Abstract

The slow passage problem, the slow variation of a control parameter, is explored in a model problem that posses several co-existing equilibria (fixed points, limit cycles and 2-tori), and these are either created or destroyed or change their stability as control parameters are varied through Hopf, Neimark-Sacker and torus break-up bifurcations. The slow passage through the Hopf bifurcation behaves as determined in previous studies (the delay in the observation of oscillations depends only on how far from critical the ramped parameter is at the start of the ramp--a memory effect), and that through the Neimark-Sacker bifurcation also behaves similarly. We show that the range of the ramped parameter over which a Hopf oscillation can be observed (limited by the subsequent onset of torus oscillations from the Neimark-Sacker bifurcation) is twice that predicted from a static-parameter bifurcation analysis, and this is a memory-less result independent of the initial value of the ramped parameter. These delay and memory effects are independent of the ramp rate, for small enough ramp rates. The slow passage through the torus break-up bifurcation is qualitatively different.
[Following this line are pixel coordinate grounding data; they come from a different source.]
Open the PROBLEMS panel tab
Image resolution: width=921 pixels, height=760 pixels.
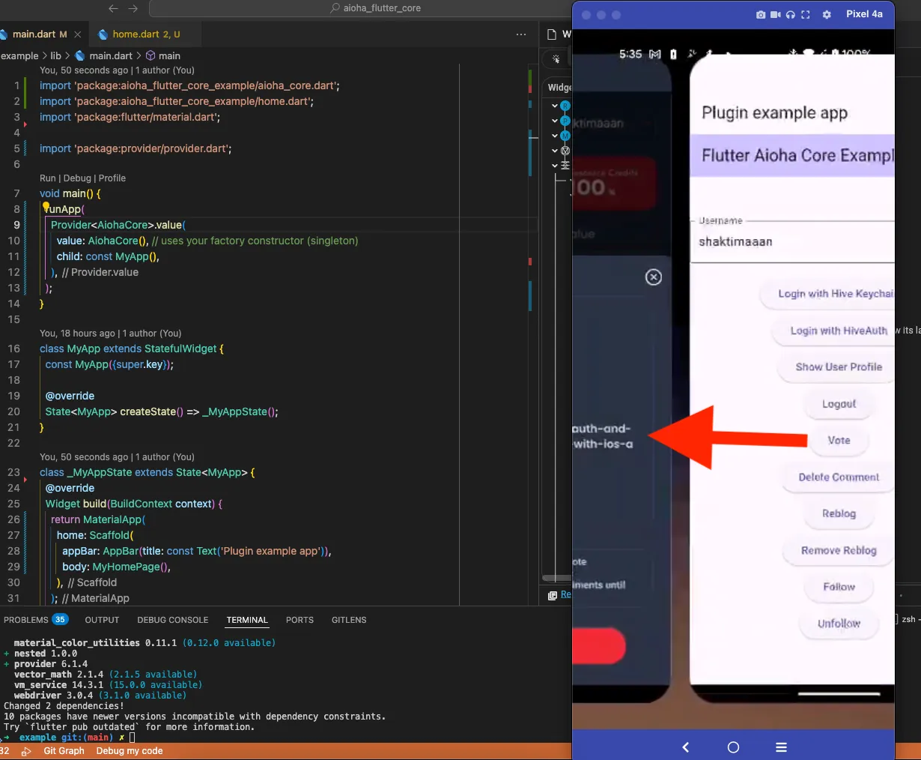pos(35,620)
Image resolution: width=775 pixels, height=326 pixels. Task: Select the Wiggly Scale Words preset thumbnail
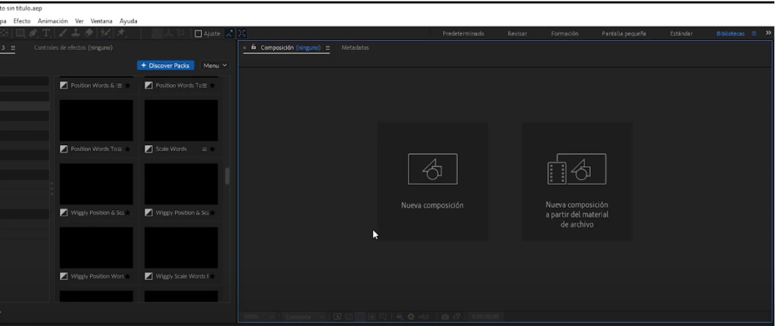(x=181, y=247)
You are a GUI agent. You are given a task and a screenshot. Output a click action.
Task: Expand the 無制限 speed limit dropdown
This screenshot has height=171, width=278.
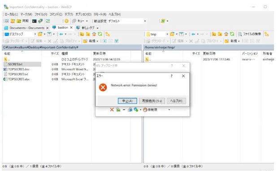tap(169, 110)
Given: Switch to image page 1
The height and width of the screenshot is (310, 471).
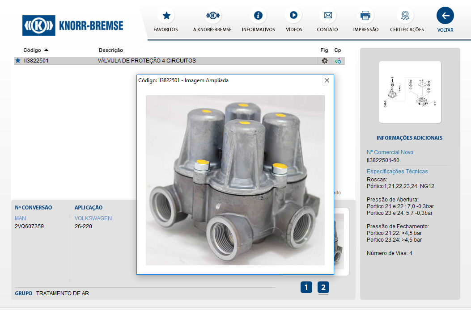Looking at the screenshot, I should [306, 287].
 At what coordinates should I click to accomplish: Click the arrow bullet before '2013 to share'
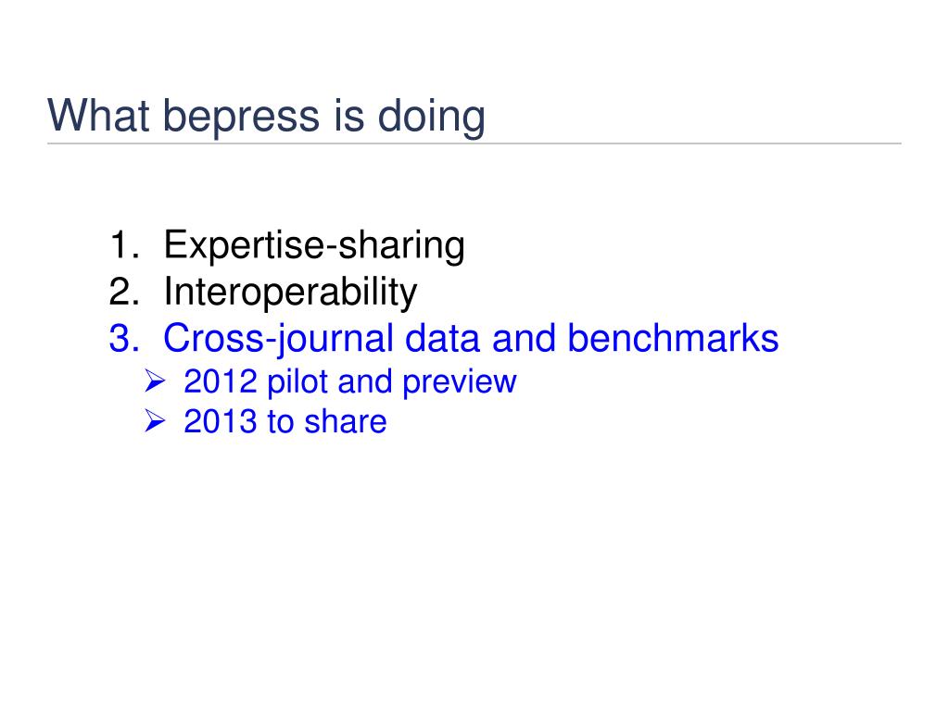155,421
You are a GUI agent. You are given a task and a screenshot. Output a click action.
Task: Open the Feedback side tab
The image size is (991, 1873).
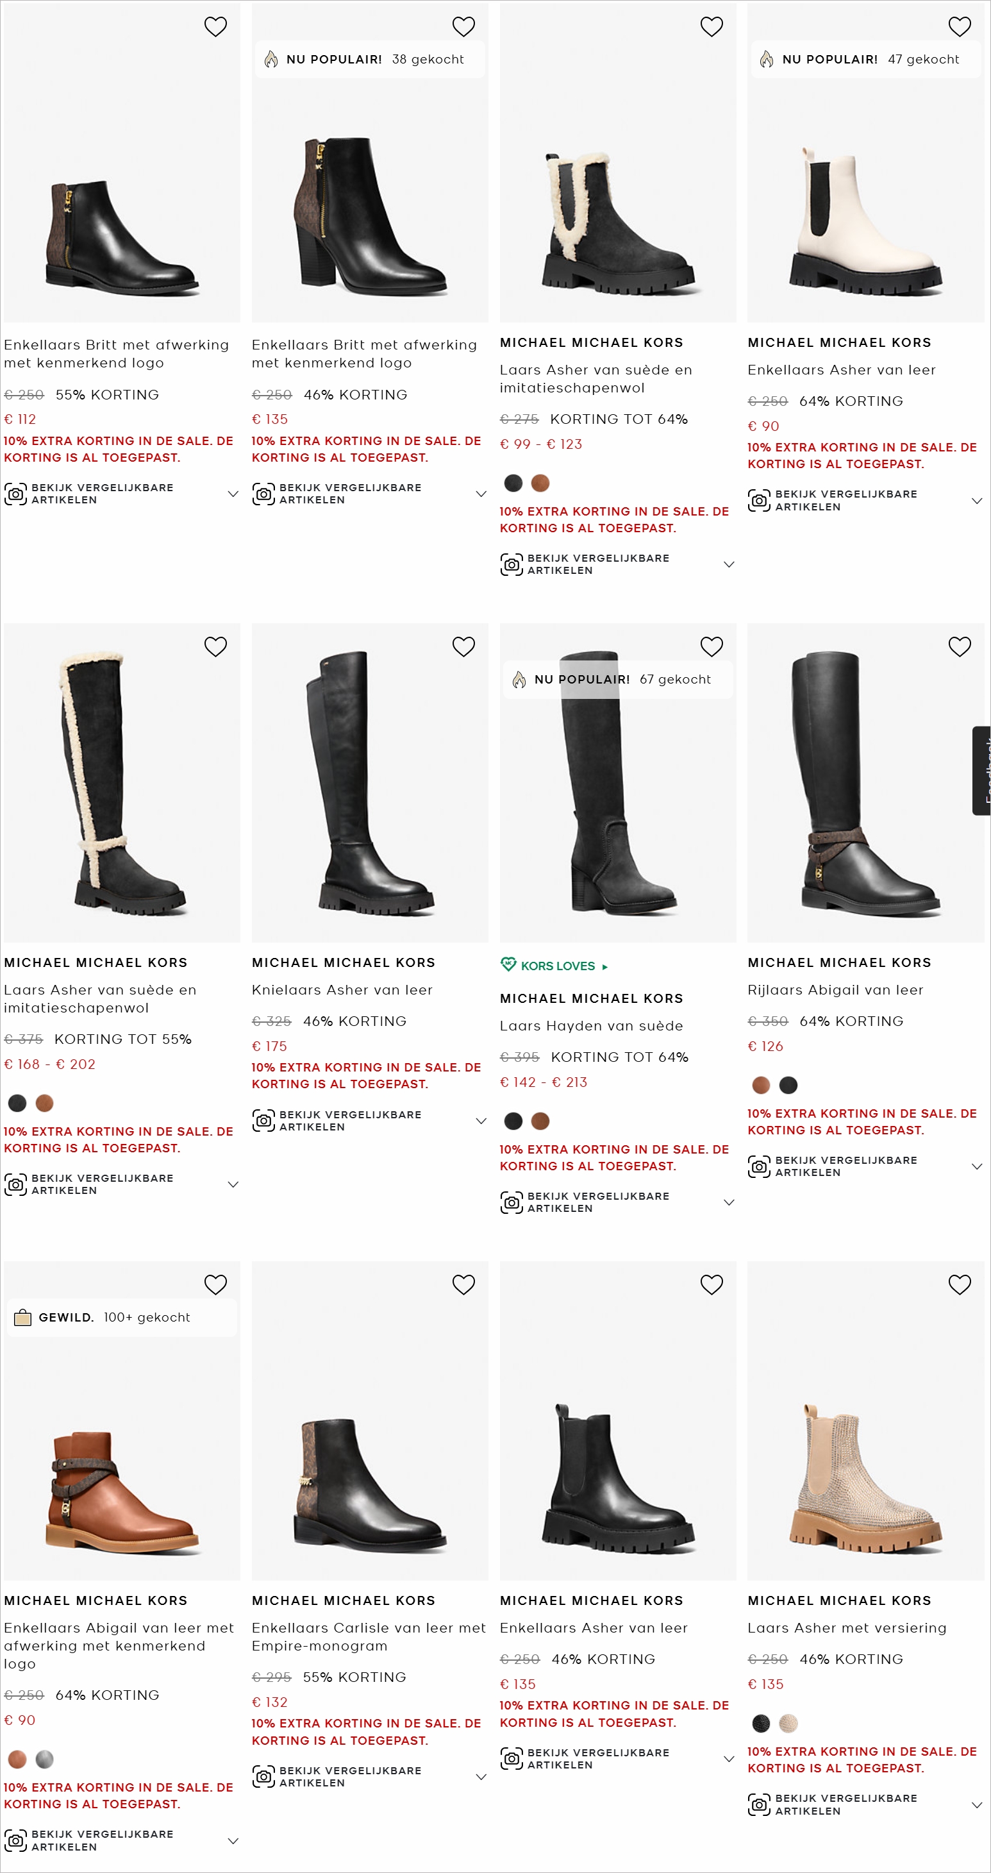tap(982, 771)
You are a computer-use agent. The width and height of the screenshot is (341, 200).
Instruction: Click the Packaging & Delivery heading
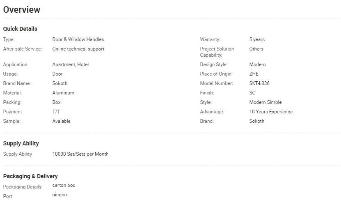point(30,176)
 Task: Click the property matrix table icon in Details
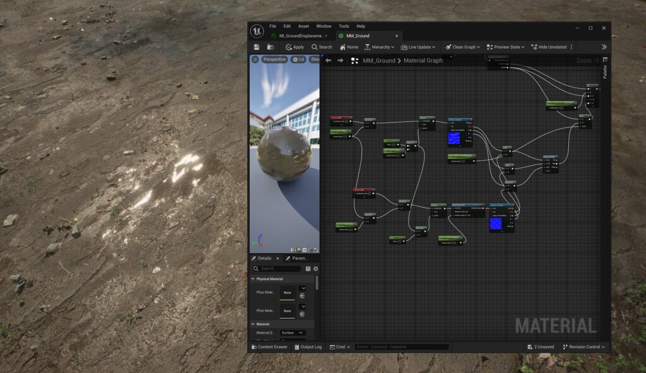click(308, 268)
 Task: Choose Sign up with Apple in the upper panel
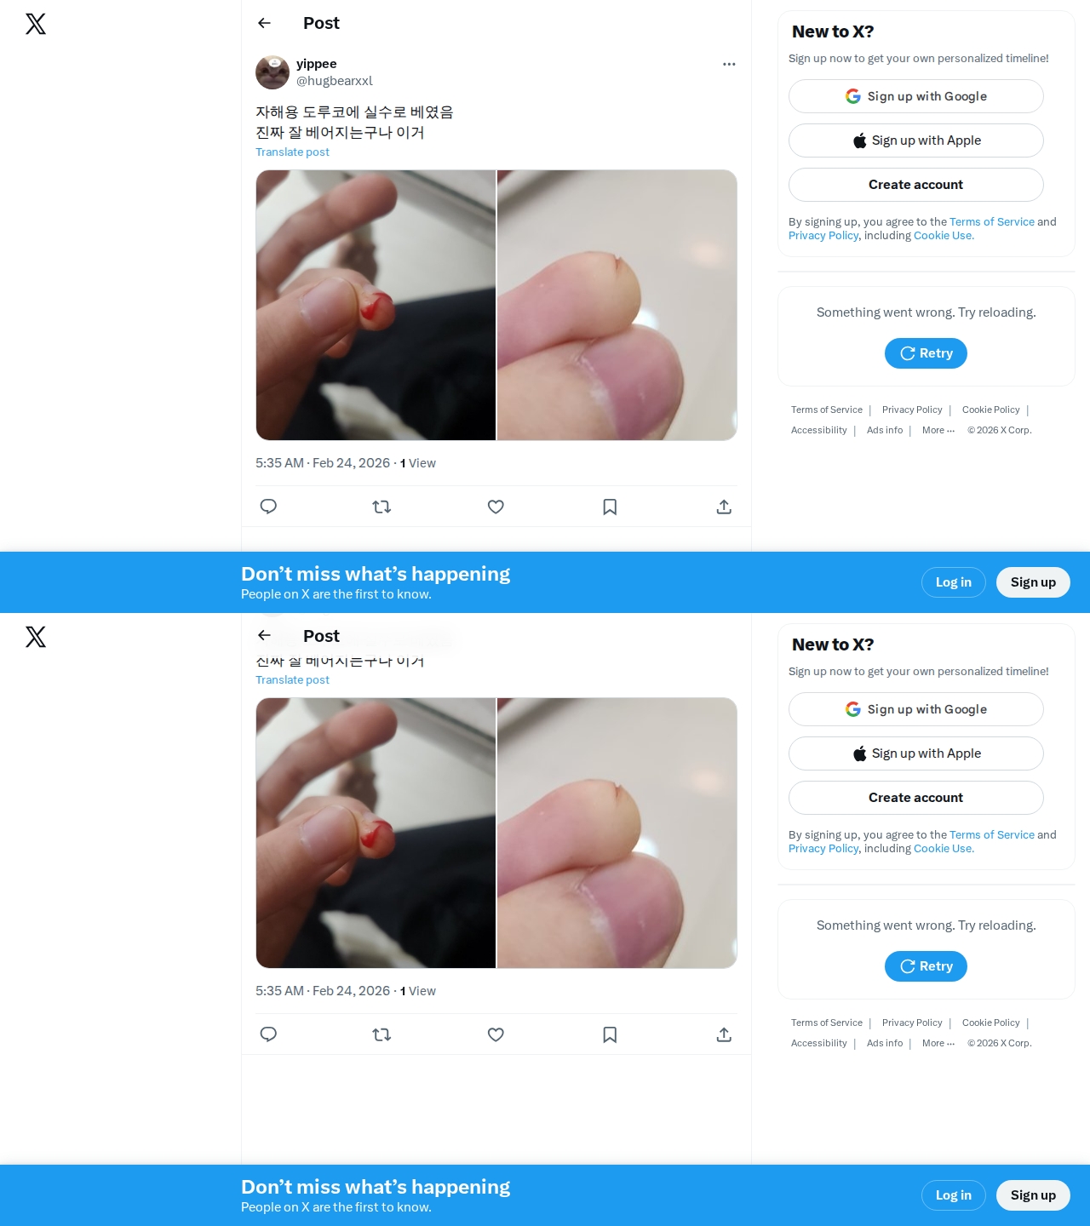pos(916,140)
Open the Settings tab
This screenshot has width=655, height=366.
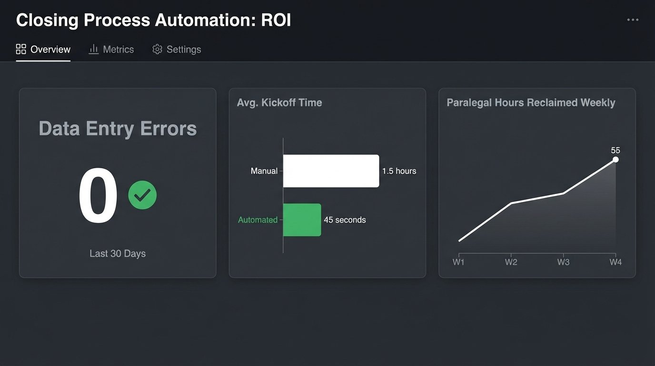pos(184,49)
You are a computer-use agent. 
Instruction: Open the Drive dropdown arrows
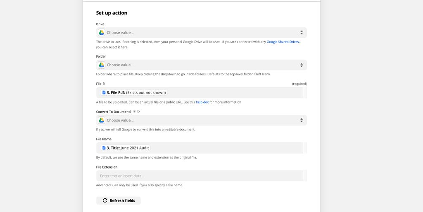301,32
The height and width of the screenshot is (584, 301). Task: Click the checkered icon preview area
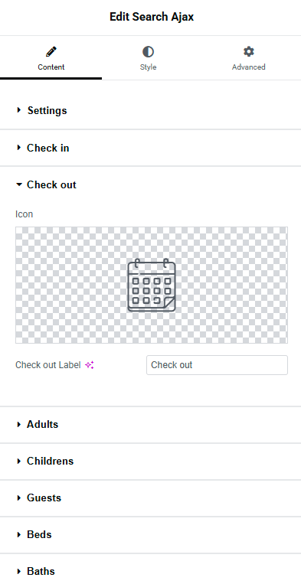(151, 285)
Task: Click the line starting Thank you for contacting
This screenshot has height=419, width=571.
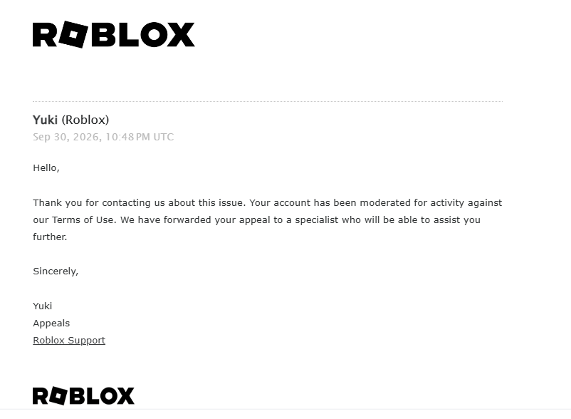Action: coord(267,203)
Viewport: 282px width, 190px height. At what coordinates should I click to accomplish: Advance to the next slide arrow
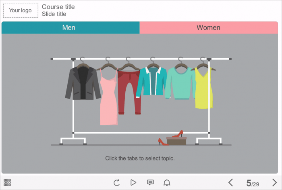click(x=274, y=183)
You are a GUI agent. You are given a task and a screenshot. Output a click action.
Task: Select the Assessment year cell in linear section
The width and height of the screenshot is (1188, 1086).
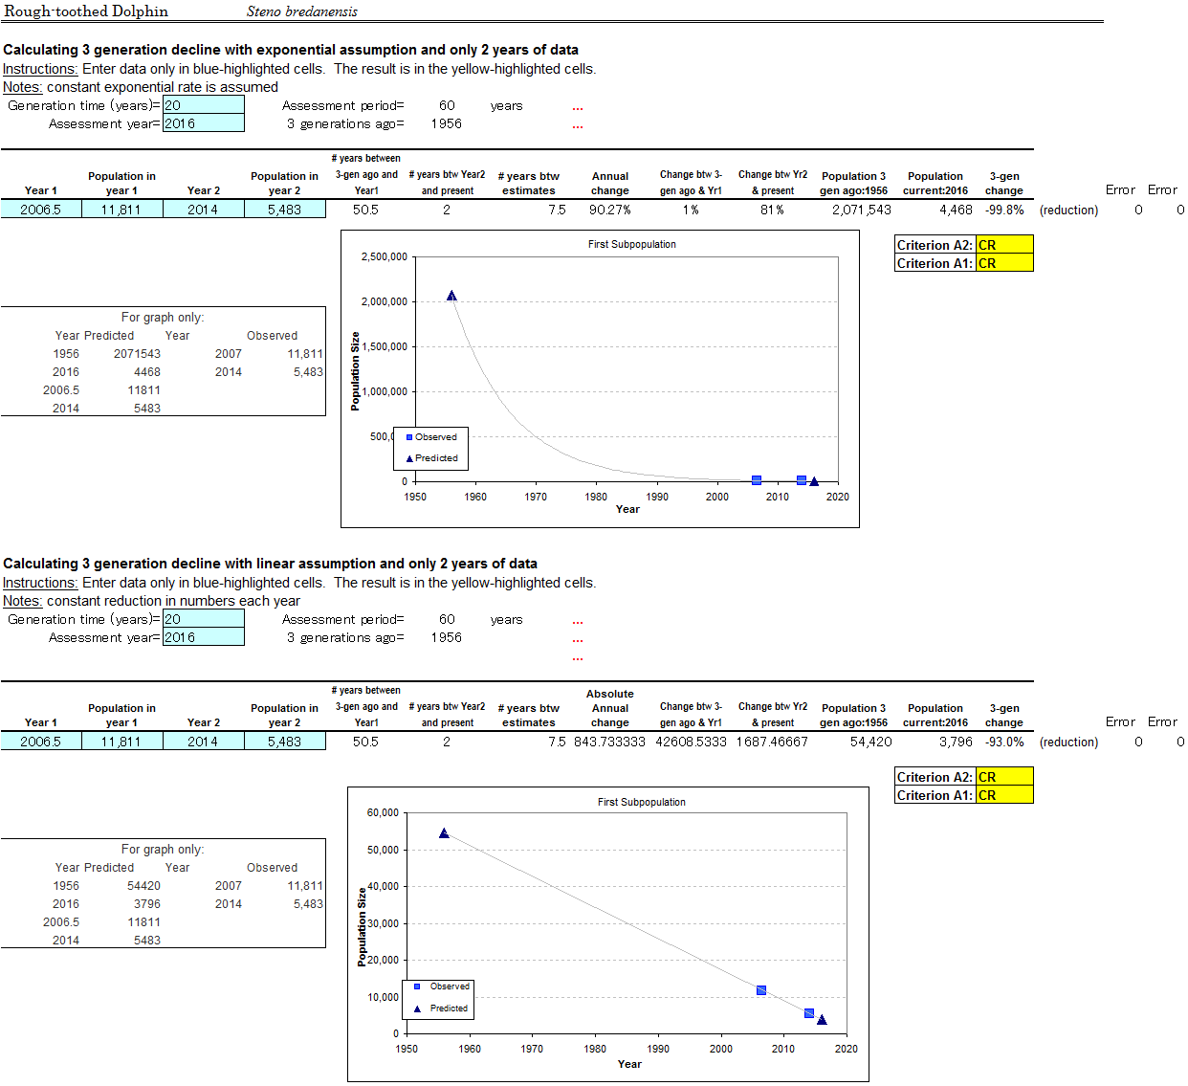[203, 637]
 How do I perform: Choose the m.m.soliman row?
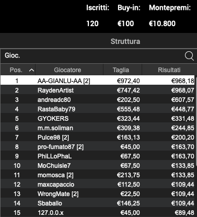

It does not depend on the initial value of the ramped parameter, but instead is found to depend, on average, on the square-root of the ramp rate. This is typical of transient behavior. We show that this transient behavior is due to the stable and unstable manifolds of the saddle limit cycles forming a very narrow escape tunnel for trajectories originating near the unstable 2-torus no matter how slow a ramp speed is used. The type of bifurcation sequence in the model problem studied (Hopf, Neimark-Sacker, torus break-up) is typical of those for the transition to spatio-temporal chaos in hydrodynamic problems, and in those physical problems the transition can occur over a very small range of the control parameter, and so the inevitable slow drift of the parameter in an experiment may lead to observations where the slow passage results reported here need to be taken into account.